La vicenda ha inizio nel 1995, quando iniziarono i lavori della lottizzazione che poi fu ritenuta abusiva, ma gli imprenditori furono tutti assolti (nel 2001) perché avevano ottenuto una regolare autorizzazione edilizia. I palazzi furono comunque confiscati e demoliti nel 2006. L’illegittimità della confisca era già stata dichiarata dalla Corte europea dei diritti dell’uomo, che ha riconosciuto un risarcimento complessivo di 49 milioni di euro (37 alla sola Sud Fondi), gia’ liquidati, per il mancato godimento dei suoli negli anni della confisca, dal 2001 al 2010.
L’odierna sentenza, come sollecitato dalla società, riconosce che il risarcimento stabilito dalla Cedu non copriva tutti i
danni, riguardando unicamente la illegittimità della confisca e non l’accertamento della responsabilità in capo alle
amministrazioni che avevano rilasciato le concessioni edilizie e autorizzazioni che avevano dato il via libera ai cantieri, e
quindi dispone un ulteriore il ristoro per le spese sostenute per la progettazione, i costi pubblicitari, i pagamenti di Ici e
oneri di urbanizzazione, gli oneri finanziari e parte dei costi di esecuzione dei lavori.

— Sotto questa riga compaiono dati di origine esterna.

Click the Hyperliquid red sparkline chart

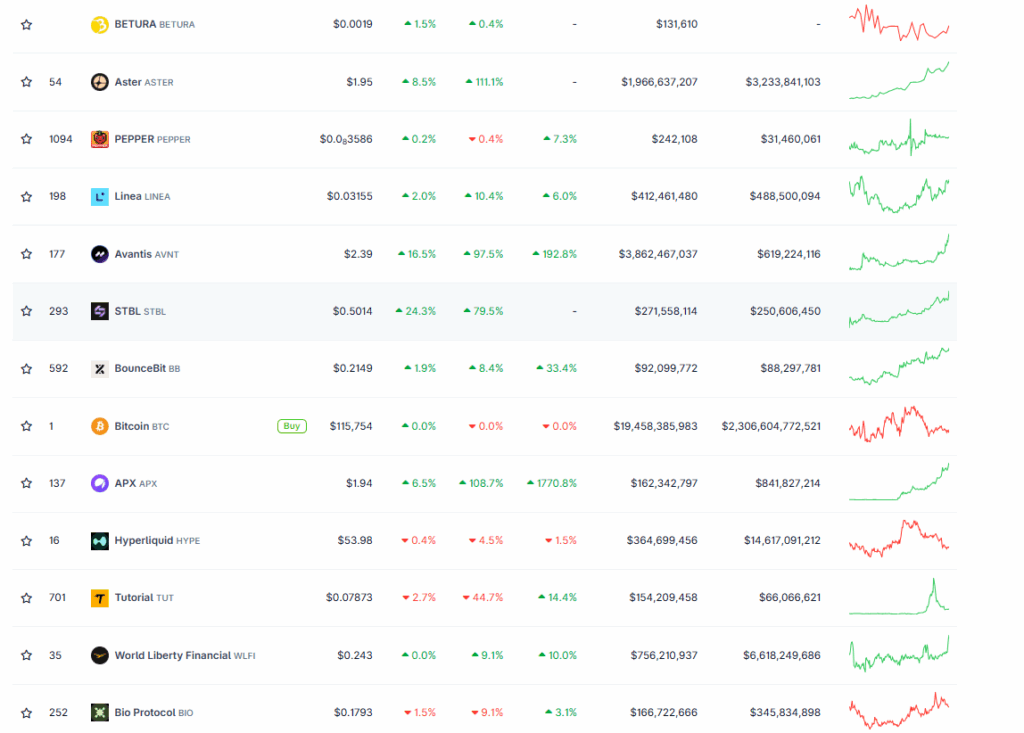899,539
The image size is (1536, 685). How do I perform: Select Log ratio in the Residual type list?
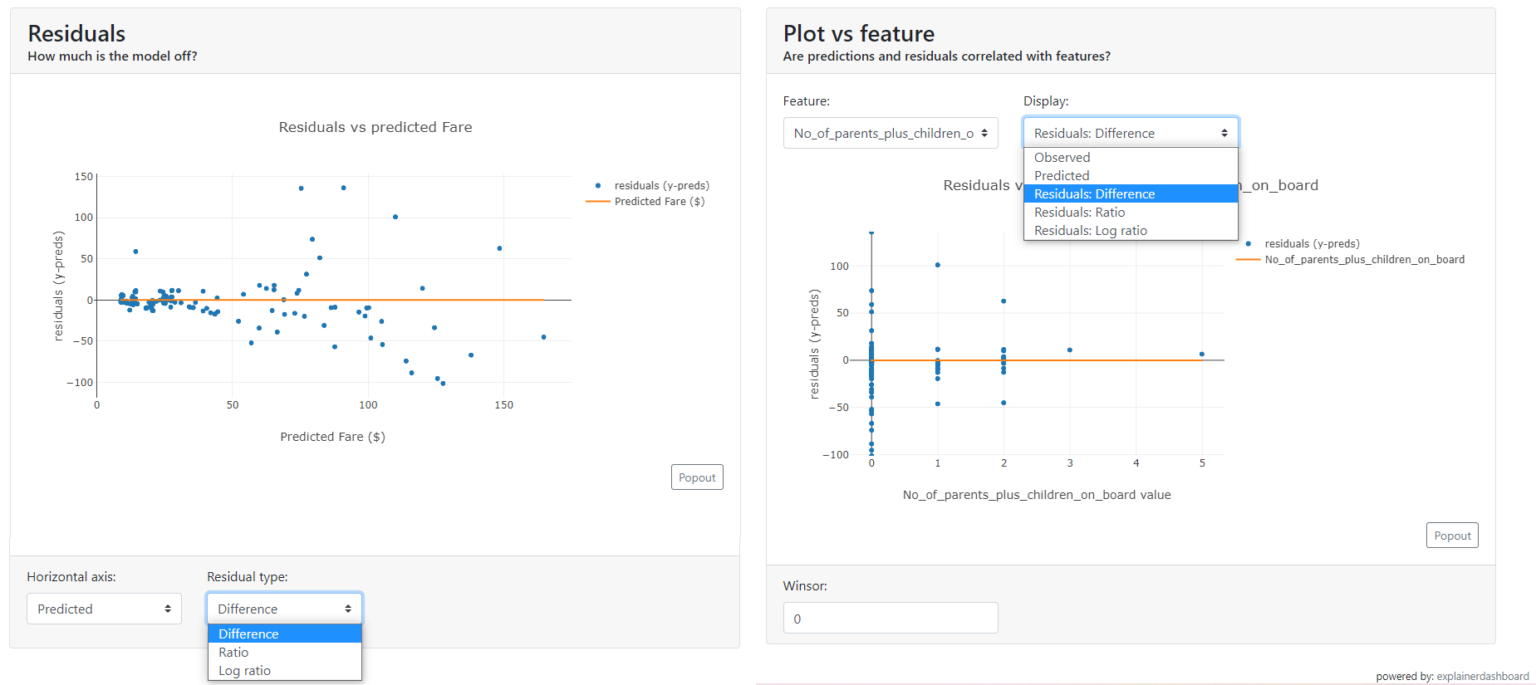point(244,671)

“Nessun dubbio sulla demolizione di Punta Perotti”, è il commento del presidente della Regione Puglia, Michele Emiliano, che all’epoca dell’abbattimento era sindaco di Bari, commentando la sentenza. “La sentenza della Corte d’Appello di Bari – dice Emiliano – ha condannato gli Enti convenuti in giudizio per aver consentito agli inizi degli anni ’90 la realizzazione di Punta Perotti e non certo per aver disposto l’abbattimento. Quindi parliamo di responsabilita’ amministrative risalenti nel tempo. Infatti, la Corte territoriale ha ritenuto che all’epoca della adozione (1990) e della approvazione (1992) delle due lottizzazioni e relativo rilascio della concessione edilizia (1994) il Comune non potesse farlo, perche’ li’ non si poteva costruire, per la presenza dei vincoli di inedificabilita’ previsti dalla normativa regionale e statale vigente. Quindi i piani di lottizzazione non erano legittimi, perche’ privi della necessaria autorizzazione paesaggistica. Finalmente una parola chiara e, spero, definitiva sulle responsabilita’ politiche e amministrative di questa vicenda”.

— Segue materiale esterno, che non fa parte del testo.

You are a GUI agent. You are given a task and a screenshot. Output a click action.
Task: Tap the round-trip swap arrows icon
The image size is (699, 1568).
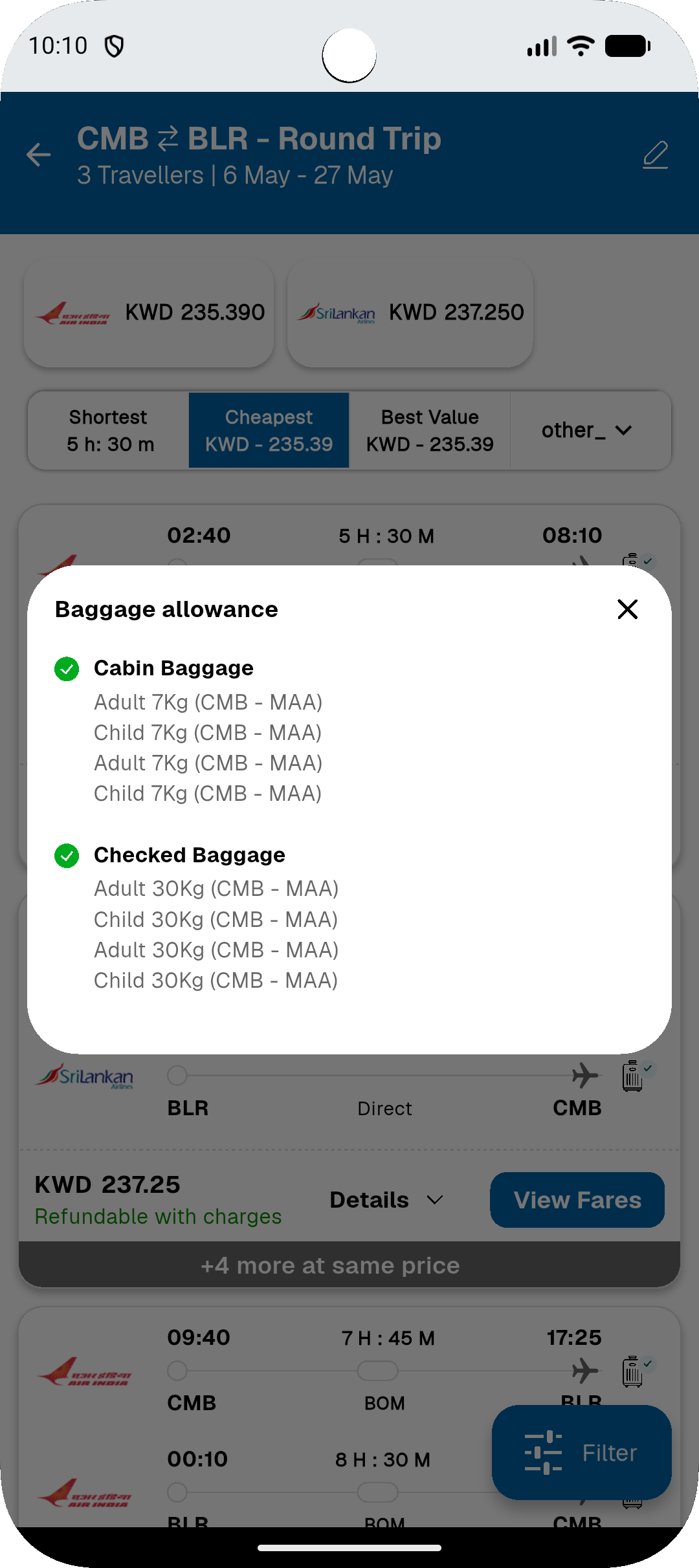pos(168,139)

Dal canto suo, il Comune valutera’ l’eventuale impugnazione del provvedimento, il cui limitato esito negativo è ampiamente coperto dai fondi rischi appostati da questa amministrazione nel proprio bilancio”.

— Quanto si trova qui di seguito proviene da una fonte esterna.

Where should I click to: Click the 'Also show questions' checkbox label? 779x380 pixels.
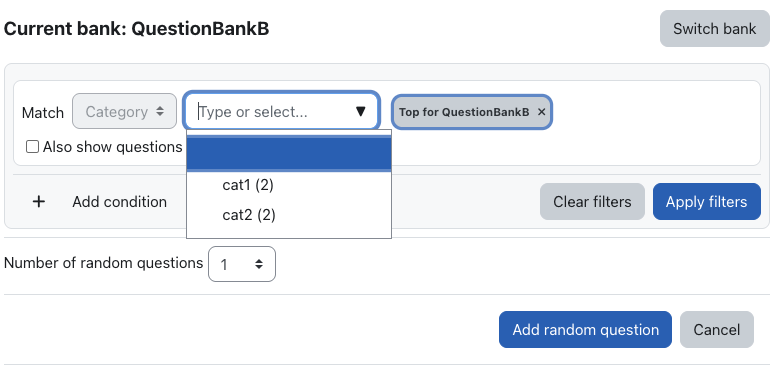coord(112,147)
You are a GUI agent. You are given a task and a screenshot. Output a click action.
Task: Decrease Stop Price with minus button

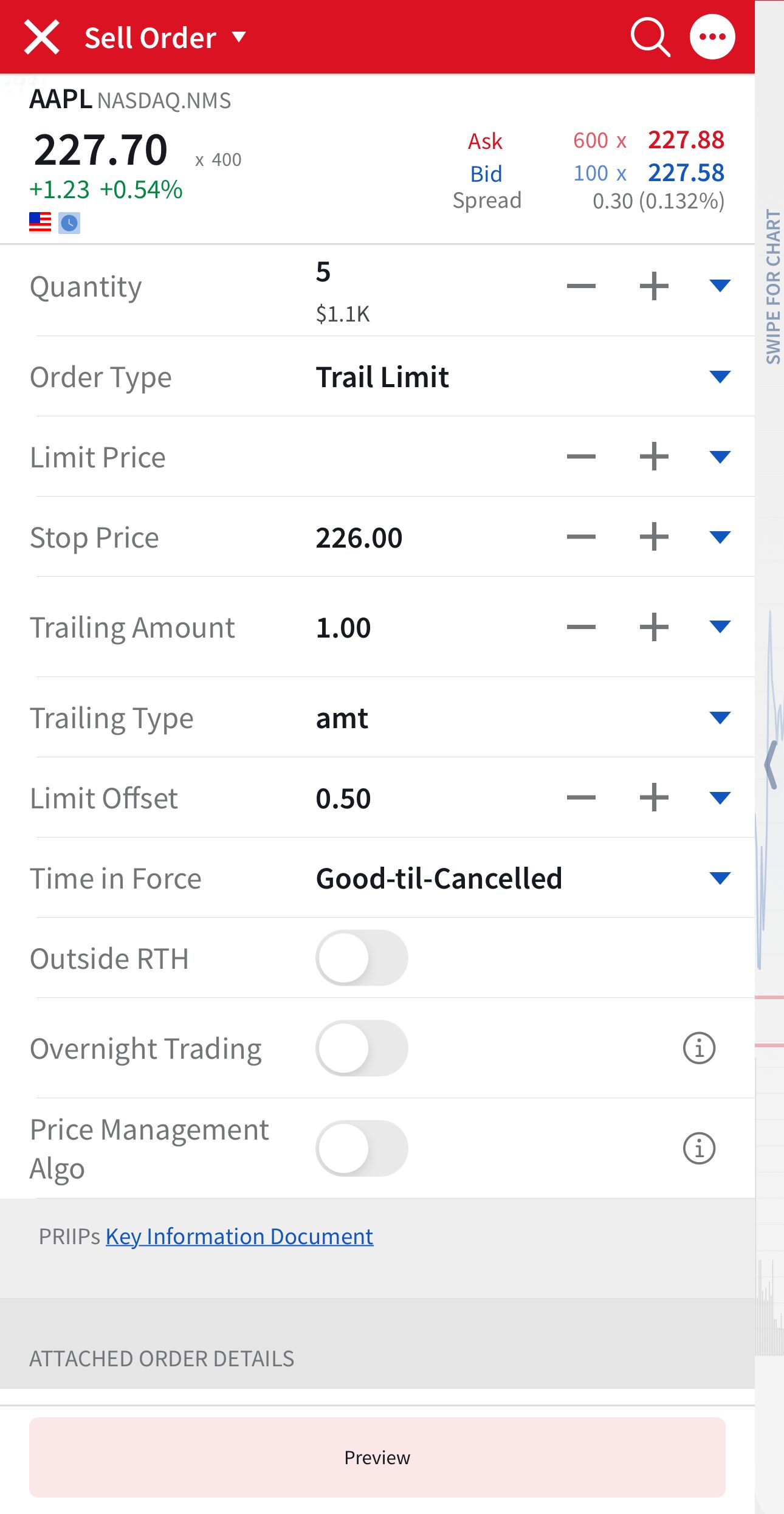click(x=581, y=537)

“Nella fattispecie – spiega il sindaco Antonio Decaro – e’ bene chiarire che il Comune oggi e’ chiamato a farsi carico di
responsabilita’ ascrivibili all’epoca in cui vennero rilasciati i titoli edilizi, risalenti agli anni 90. La sentenza chiarisce
pero’ inequivocabilmente che la richieste esorbitanti proposte dalla societa’ costruttrice erano infondate per il 98%. Sarebbero infatti dovuti solo 8 milioni rispetto ai 540 milioni richiesti”.